RSS is my answer to everything. So simple, so straightforward, so flexible. Yet, as I've mentioned here before, I'm amazed how few government web sites - especially new ones - offer feeds. The number using RSS feeds to pull content in, of course, is even smaller. A few months back, I asked readers how many had websites which could import content via RSS. The results were depressingly predictable (or should that be predictably depressing?).

If it's something you'd like to add to your site, Google might well have a solution. They've made available a 'feed API', based on simple Javascript, to pull headlines together from any RSS feeds (yes, plural) you specify, and turn them into HTML for inclusion in your pages. You can have a conventional one-line ticker, or a vertical presentation: in an aggregated list, or divided by source.
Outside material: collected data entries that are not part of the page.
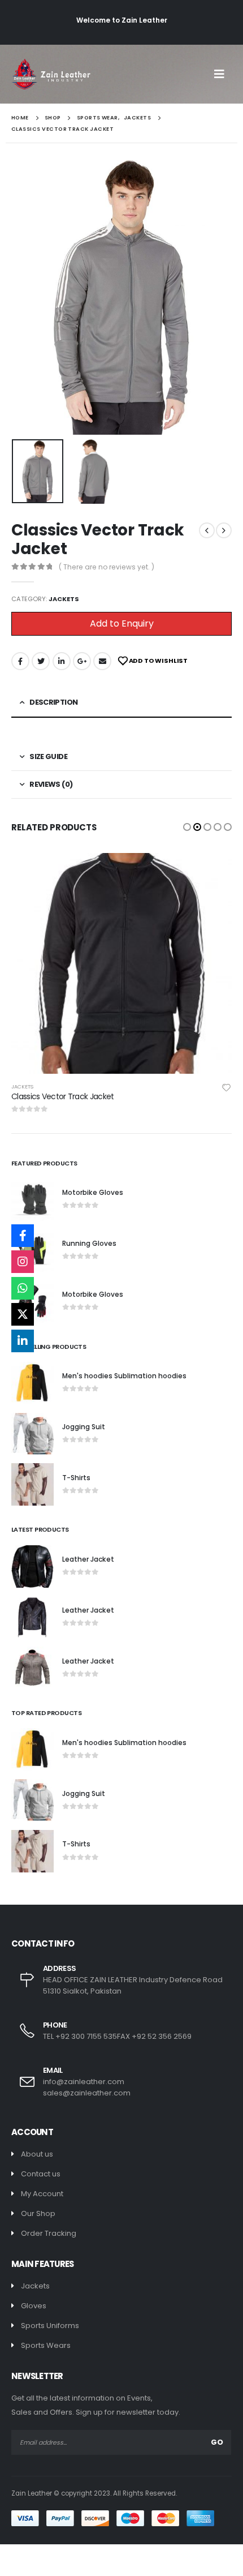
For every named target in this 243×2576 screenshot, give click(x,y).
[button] (187, 827)
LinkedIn (62, 661)
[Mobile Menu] (223, 74)
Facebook (20, 661)
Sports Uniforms (50, 2325)
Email (102, 661)
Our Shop (38, 2213)
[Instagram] (22, 1261)
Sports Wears (46, 2345)
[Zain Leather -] (50, 74)
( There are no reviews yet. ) (106, 567)
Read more (219, 871)
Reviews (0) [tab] (50, 784)
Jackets (64, 598)
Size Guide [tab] (48, 756)
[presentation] (25, 297)
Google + (82, 661)
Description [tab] (53, 702)
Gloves (33, 2305)
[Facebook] (22, 1235)
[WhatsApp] (22, 1288)
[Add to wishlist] (232, 1086)
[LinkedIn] (22, 1341)
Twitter (41, 661)
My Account (42, 2193)
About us (37, 2154)
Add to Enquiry (122, 623)
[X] (22, 1314)
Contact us (40, 2173)
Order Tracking (48, 2233)
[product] (127, 963)
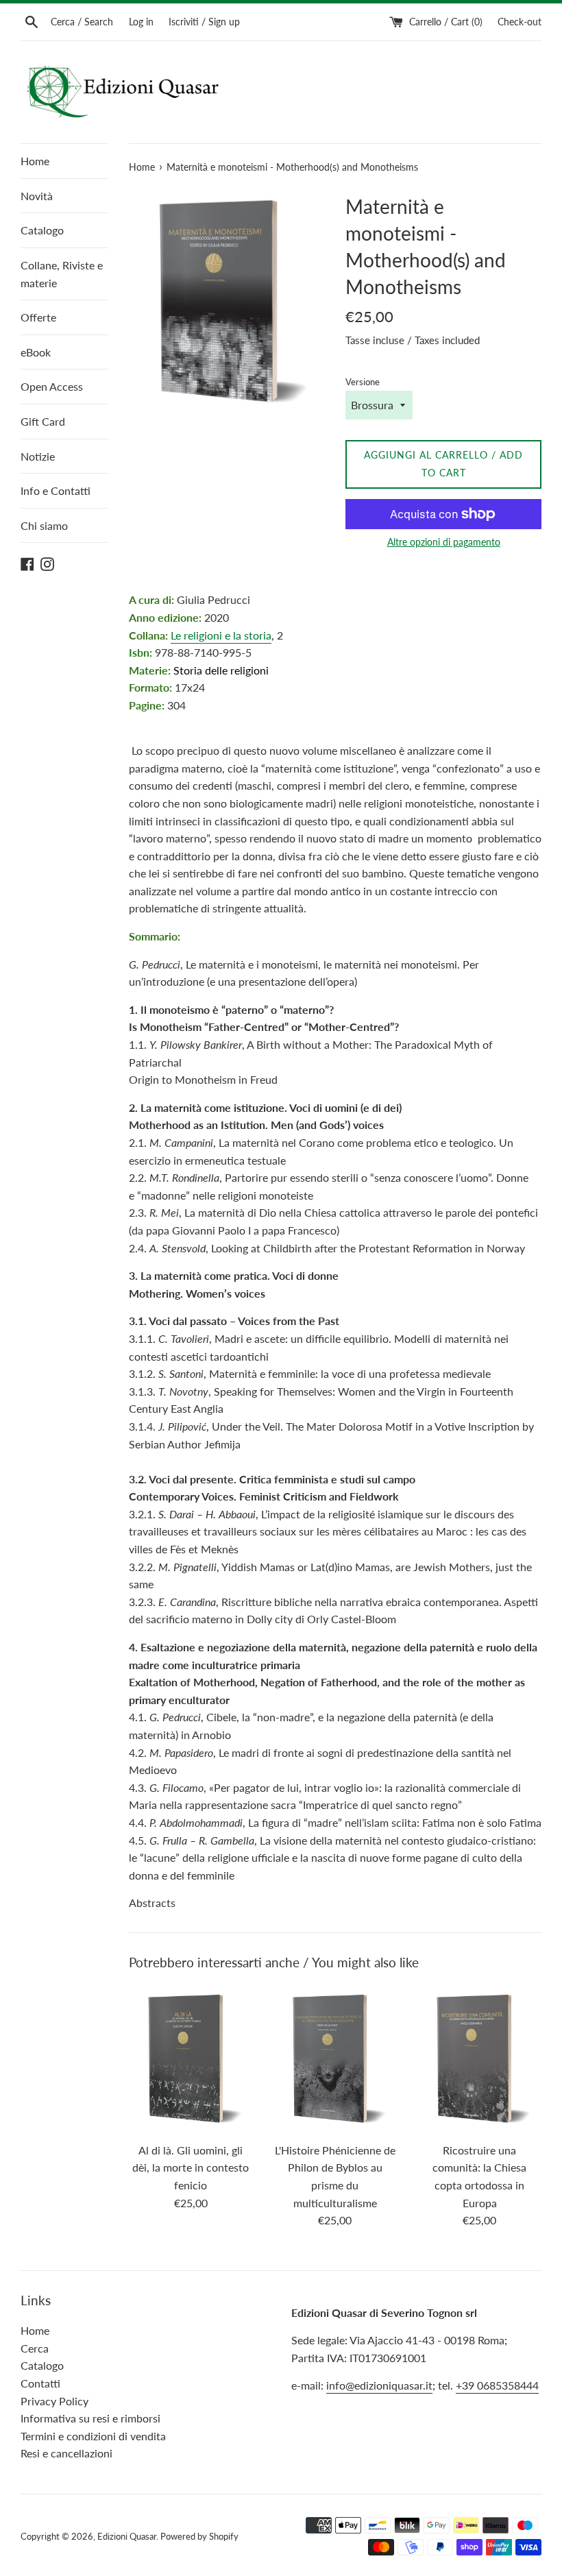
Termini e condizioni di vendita (93, 2435)
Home (35, 160)
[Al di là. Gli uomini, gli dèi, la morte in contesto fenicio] (191, 2059)
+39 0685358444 (497, 2385)
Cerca (35, 2348)
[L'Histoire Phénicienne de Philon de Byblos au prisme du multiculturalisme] (335, 2059)
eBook (36, 352)
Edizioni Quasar (126, 2536)
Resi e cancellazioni (66, 2452)
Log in (141, 21)
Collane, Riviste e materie (62, 273)
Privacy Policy (54, 2400)
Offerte (38, 317)
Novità (37, 195)
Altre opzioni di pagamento (443, 542)
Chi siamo (44, 525)
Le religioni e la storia (221, 635)
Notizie (38, 456)
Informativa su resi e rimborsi (90, 2418)
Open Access (52, 386)
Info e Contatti (55, 490)
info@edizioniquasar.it (379, 2385)
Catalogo (42, 229)
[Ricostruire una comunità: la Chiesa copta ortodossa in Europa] (479, 2059)
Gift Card (43, 421)
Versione (362, 381)
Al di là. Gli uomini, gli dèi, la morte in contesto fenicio (190, 2167)
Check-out (519, 21)
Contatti (40, 2383)
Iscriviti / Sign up (204, 21)
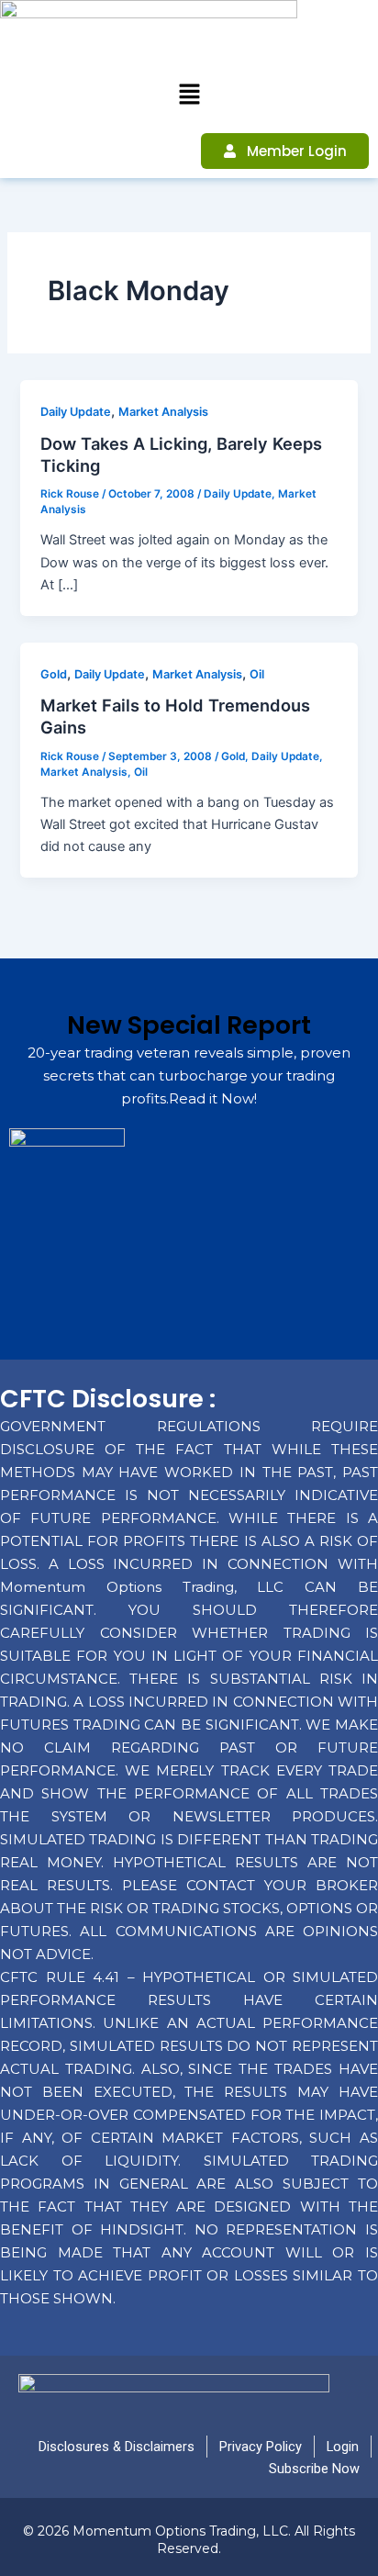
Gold (53, 674)
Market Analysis (163, 412)
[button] (189, 95)
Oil (257, 674)
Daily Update (75, 412)
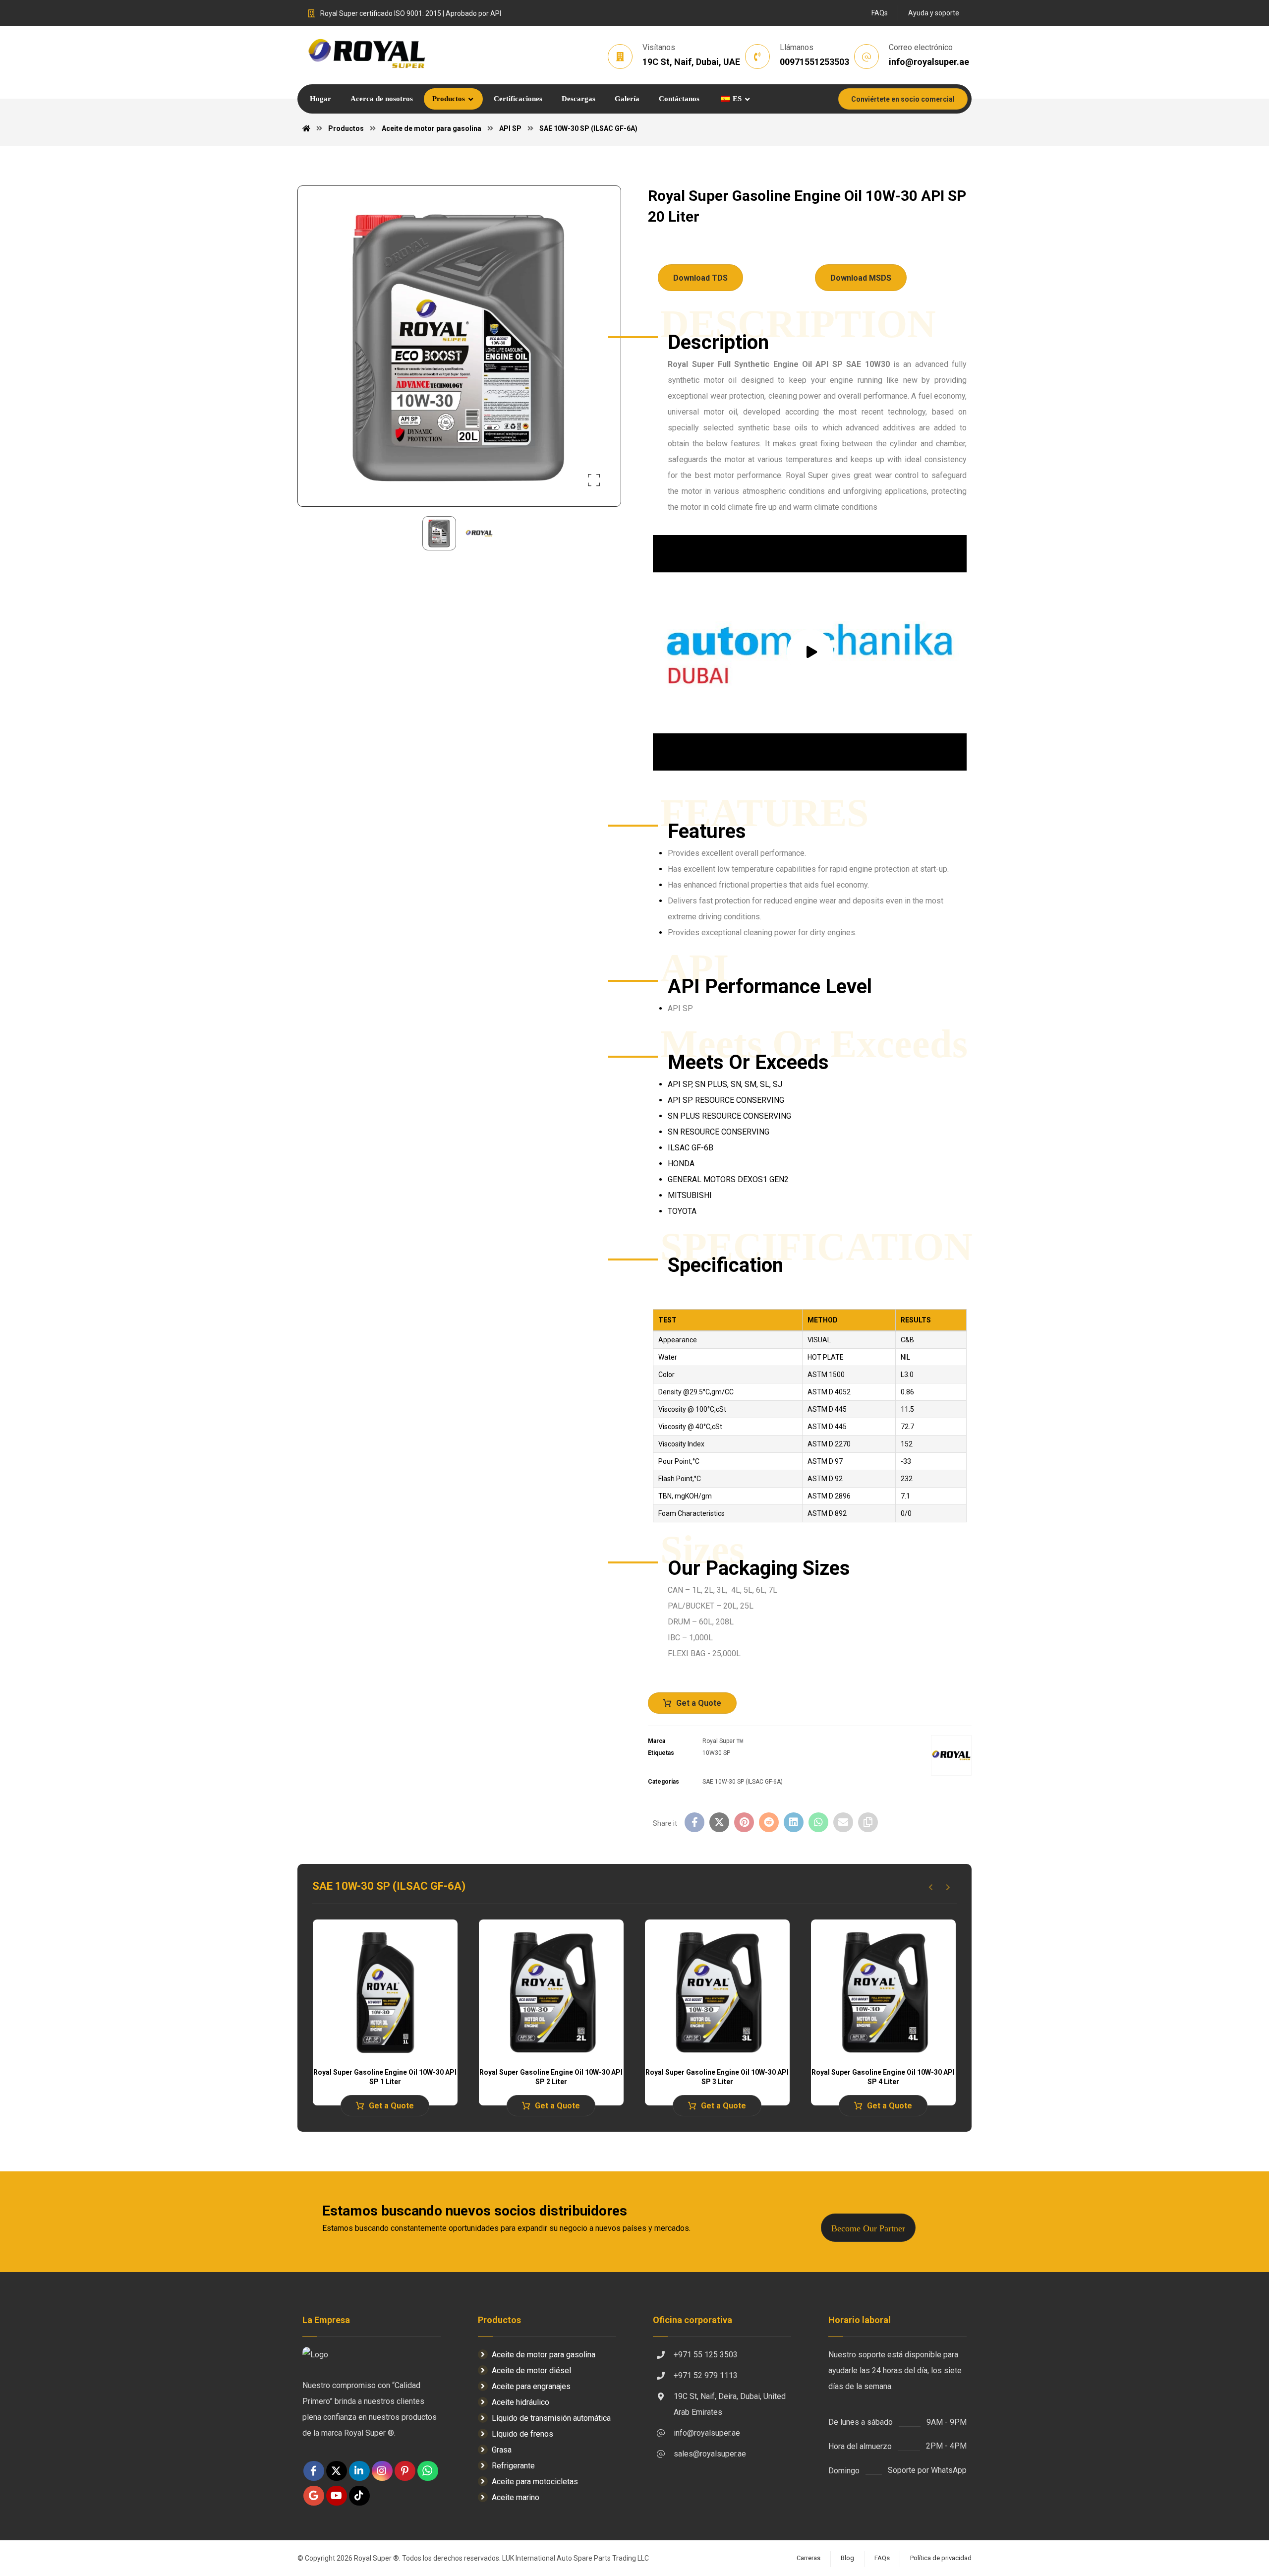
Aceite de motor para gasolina (543, 2354)
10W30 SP (716, 1752)
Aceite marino (515, 2497)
Adding a live view of the latest headlines from any given (RSS-enabled) site just became as easy as copy-and-paste... assuming your CMS is OK about you entering Javascript.

Of course Google's far from the first to do this... but I've never seen a similar service with the same big-name, long-term backing. The code looks relatively simple to hack if you need to, and you should be able to dress it up in the host site's font/colours using basic CSS. Plus, the Google 'widgets' are really neat, with hover effects and animations built in. It's far from 'industrial strength', but it might well be enough for smaller projects.

  • Remebering, of course, that many folk suppress Javascript by default... (Firefox No Script fr'instance).

    Having said that, it's excellent news.

  • Do you mean 'many nerds suppress Javascript by default'?

  • I can't imagine that many people have got the faintest idea what you're talking about.